Wednesday, May 22, 2013

CAN A COMPUTER THINK?

CAN A COMPUTER THINK?


Our mighty scientists and technology wizards are too busy trying to make a thinking computer — too busy to give themselves pause to think and ask themselves the simple question about the difference between computation and thinking.

To think is to think creatively: not to solve a problem that has never been solved before, but to unravel a problem that has never been posed before.

Ever since the computer was first invented, technologists have been busy giving the computer greater and greater computational powers, that is, making machines that work according to more and more sophisticated rules, that can perhaps even mimic initiative, but that do not have the spontaneity that is inseparable of true subjectivity.

I do not consider it unreasonable that one day we might have a computer that will say, “I will have it thus!” But that will no longer be a machine but a person that has evolved out of its physical material, and though it will think, it will not think in obedience to the rules given it by its makers but creatively out of its own newly emergent inner reality, and though the technologists, as I see it, would have participated in occasioning the emergence of that person, they would not understand how it came about. They would not understand that until they acknowledge that what gives It the ability to think is that mysterious inner reality that makes them persons and that gives them the ability to think.

We might one day make a Thinker, just as we might one day make a living organism from ‘lifeless’ matter, but in either case we will only have prodded Mother Nature to evolve in a short span of time what it had previously evolved over aeons.

***

Now our scientists are busy trying to make a brain. It is a daunting task but, theoretically, not an impossible one. So let us say they will make a brain, simulating every bit and every beat of the human brain. Will that brain think? What kind of thought will it think? Or let them take out the brain of a human being – a vigorous young person who has been fatally injured or one that has been sentenced to death – and keep it artificially supplied with nutrition and oxygen. Will that brain think? What kind of thought will it think? To my mind, what thinks in a living human being is not the brain but the whole person, the totality of the living person.

***

You are free to think that what I have written here is nonsense, but nevertheless you would be wise to stop a while and consider what grain of insight (I purposely refrain from using the word ‘truth’ here) might be in it — but please don’t feed it into a computer: the computer will only give you back what you make it give you back.

Cairo, 22 May 2013.

6 Comments:

Blogger Tim Candler said...

So good to have you back writing for Let Us Philosophize.

12:52 PM  
Blogger Unknown said...

Yes it is nice to see you back

3:13 AM  
Blogger fremowolf said...

(130530) : What is thinking ?

Heidegger said of his first official pupil, Karl Loewith, when Loewith was a famous professor of philosophy already : "He cannot think !"

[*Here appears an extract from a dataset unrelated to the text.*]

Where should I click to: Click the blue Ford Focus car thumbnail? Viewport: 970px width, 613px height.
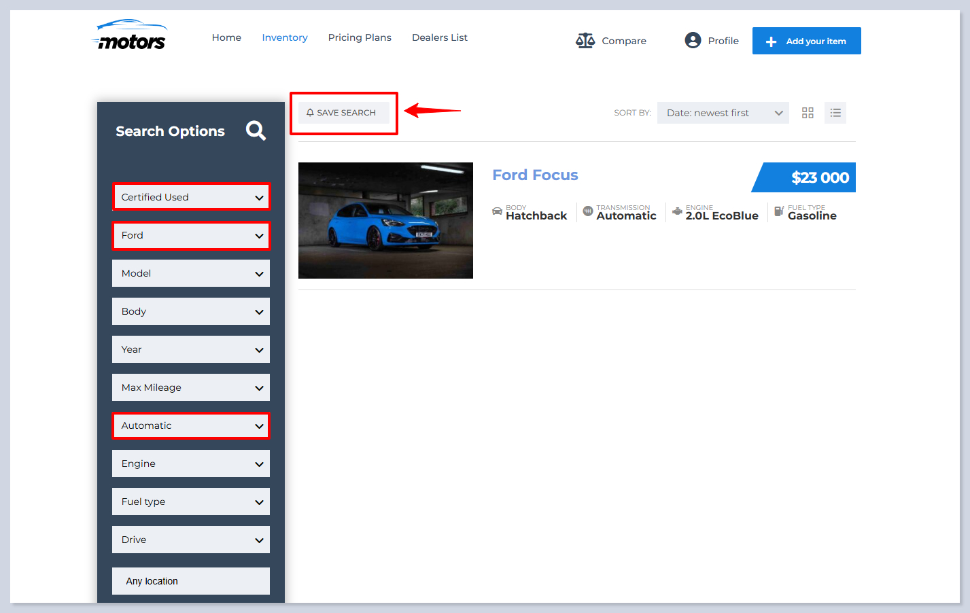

What did Heidegger mean by this ? He meant that thinking is a sort of awareness of one's own situation as a free thinking being in the world. For Heidegger thinking was a sort of "illuminating" the environment, shedding light on it by paying attention to it. Thus he used the image of a clearing ("lichtung") in a dense wood. By thinking we create a clearing in the dense wood of an otherwise dark reality. Our brain is shining a (Platonic) light on the world around. So far this seems to be what neither animals nor robots can do. They have no inner image of the wider and the invisible reality.

What is "invisible reality" ? F.i. we do not see the future nor the past, and neither do we see the laws of nature with our physical eyes. But we see them with our "inner" oder "spiritual" eyes of our imagination (creating images). And we live and think and act to a large degree in these imaginary world of invisible realities.

Thus when Heidegger said of Loewith "he doesn't think" he was saying "he keeps reality at bay by analyzing it. He doesn't make us wonder what the world is all about, he doesn't make us feel strange nor at home in the world."

This is a comment on "thinking is not problem-solving" in the way mathematicians and engineers and strategists etc. are solving problems.

9:45 AM  
Blogger Tim Candler said...

I'm inclined to the idea that we are not the only creatures that create images. How we do it I have no clue. Have to suspect sometimes that it's a property of living things, rather than a purely human capacity. In which case, I am tempted to think a blue green algae is less like Loewith than he is like Heidegger. But maybe I am wrong, and cats don't dream.

12:20 PM  
Blogger fremowolf said...

We cannot ignore content. Surely cats and dogs dream and thus "see images". But as somebody who has worked on image processing robots I know that it needs quite a lot of memory to process images. Thus insects will not do it, while cats and dogs and other higher animals can.

Humans can go far beyond that. They can design (!) images of the past and the future and of theories and of mythical worlds full of gods and strange monsters etc.. Thus our human world is very much more complex and richer than that of cats and dogs.

Our human problem is to tell apart those images that represent something real and meaningful from those images that represent only wild fancies without much value.

But images can be of symbolic truth and by this of much value, even if not in the everyday sense "real". This would be consistent with Platonic "mythical truth" as with that of (f.i.) C.G.Jung and religious symbols.